-------- GIVEN TEXT --------

As workers put the finishing touches on the new aboriginal carving pavilion in the parking lot behind the ice rink at Britannia secondary school, Britannia Community Centre board member Scott Clark says the facility needs to part of a broader strategy to engage aboriginal people at all the city’s community centres.
“It’s a great idea, and the people who spearheaded it are to be commended for their efforts,” said Clark, who is the society’s only aboriginal board member. “To take the next step, it needs dedicated programing to sustain it.”
Carving is part of aboriginal people’s cultural DNA, Clark said, so there should be no shortage of interest in using the facility. “You walk around the neighbourhood and you see a lot of aboriginal carvers sitting on the street doing their thing. Those guys all have stories to tell too.”
According to the Urban Aboriginal Peoples Study, Vancouver is home to more than 40,000 aboriginal people. Those people don’t just live in the city’s East Side, they live in each of the 27 neighbourhoods that have a community centre, Clark said.
“The pavilion at Grandview Woodlands is a good first step, but that step has to be part of a broader strategy that all centres need to engage and include aboriginal residents,” Clark said.
A broader strategy would include aboriginal people on community centre boards, staffing and in program development, he said.
Workers are finishing the carving pavilion’s 1,400-square-foot cedar shingle roof, which has been constructed to resemble a cedar hat. All that remains is water services to be hooked up.

--------

DESCRIPTION OF THE TASK
Pick up the news article about the carving pavilion at Britannia Community Centre after its last sentence and write the next few paragraphs.

-------- INFORMATION --------

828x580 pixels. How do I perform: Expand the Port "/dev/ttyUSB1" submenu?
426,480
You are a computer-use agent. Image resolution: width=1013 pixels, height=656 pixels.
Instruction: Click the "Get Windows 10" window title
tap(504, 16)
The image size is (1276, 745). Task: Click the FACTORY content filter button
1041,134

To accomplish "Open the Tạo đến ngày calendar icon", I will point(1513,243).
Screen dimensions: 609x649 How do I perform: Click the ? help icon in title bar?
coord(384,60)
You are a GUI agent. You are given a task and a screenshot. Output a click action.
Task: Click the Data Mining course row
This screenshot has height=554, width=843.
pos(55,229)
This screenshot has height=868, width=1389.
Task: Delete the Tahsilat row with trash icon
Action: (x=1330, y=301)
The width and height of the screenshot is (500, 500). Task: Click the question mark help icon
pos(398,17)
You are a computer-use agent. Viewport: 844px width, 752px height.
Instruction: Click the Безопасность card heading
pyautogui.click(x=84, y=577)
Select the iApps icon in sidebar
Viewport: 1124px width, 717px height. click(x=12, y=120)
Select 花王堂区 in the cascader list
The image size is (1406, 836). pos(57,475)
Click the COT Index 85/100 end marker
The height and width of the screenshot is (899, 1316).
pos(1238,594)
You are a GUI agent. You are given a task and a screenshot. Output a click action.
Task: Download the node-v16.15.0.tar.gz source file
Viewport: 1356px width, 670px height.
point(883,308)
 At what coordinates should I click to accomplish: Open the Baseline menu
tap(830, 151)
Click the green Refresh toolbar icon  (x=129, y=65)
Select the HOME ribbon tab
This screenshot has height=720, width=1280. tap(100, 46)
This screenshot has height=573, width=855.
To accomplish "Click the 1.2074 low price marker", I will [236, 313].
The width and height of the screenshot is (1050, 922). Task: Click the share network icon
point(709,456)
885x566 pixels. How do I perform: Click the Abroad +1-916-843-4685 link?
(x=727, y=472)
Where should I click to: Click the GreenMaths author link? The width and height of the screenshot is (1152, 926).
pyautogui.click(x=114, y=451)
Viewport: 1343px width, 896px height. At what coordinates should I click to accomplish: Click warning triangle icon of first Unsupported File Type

--------

EXERCISE OUTPUT
Construction of the $400,000 facility started in fall 2013 and is expected to be finished in January 2015. Pending final inspection by the city, a grand opening is tentatively scheduled for February.
“It’s nice to replace a dull parking lot with a facility such as this that will have a profound impact on the neighbourhood,” said Cynthia Low, executive director for Britannia Community Services Centre Society.
The construction costs were underwritten with a combination of municipal and federal money as well as private donations.
The new wooden structure replaces a tent that was used as a carving shed for more than eight years.
Once the pavilion is completed, the city and Vancouver School Board will split the $12,000 cost to operate and maintain the facility, a VSB report noted.
The facility’s location was chosen because of the high population of aboriginal people who live in the area, Low said.
According to the Grandview-Woodland community profile, 27,297 people live in the area, 2,729 of which are aboriginal.
The pavilion is part of the city’s reconciliation initiative adopted in 2013. The initiative includes aboriginal art and displays in Stanley Park and the development of a Newcomer's Guide to Aboriginal Communities, Elders and Arts program.
According to Low, the facility will be used to create longhouse posts and door panels as well as small-scale carving projects. It will also be used for storytelling, carving demonstrations and other cultural activities. The Grandview-Woodland community plan notes a need for culturally specific programming for aboriginal and Latino youth.
The Urban Aboriginal People’s Study notes that Vancouver’s aboriginal people participate in cultural activities at a higher rate than in any other Canadian city besides Toronto. As well, seven in 10 aboriginal people in Vancouver think aboriginal culture has become stronger in the last five years.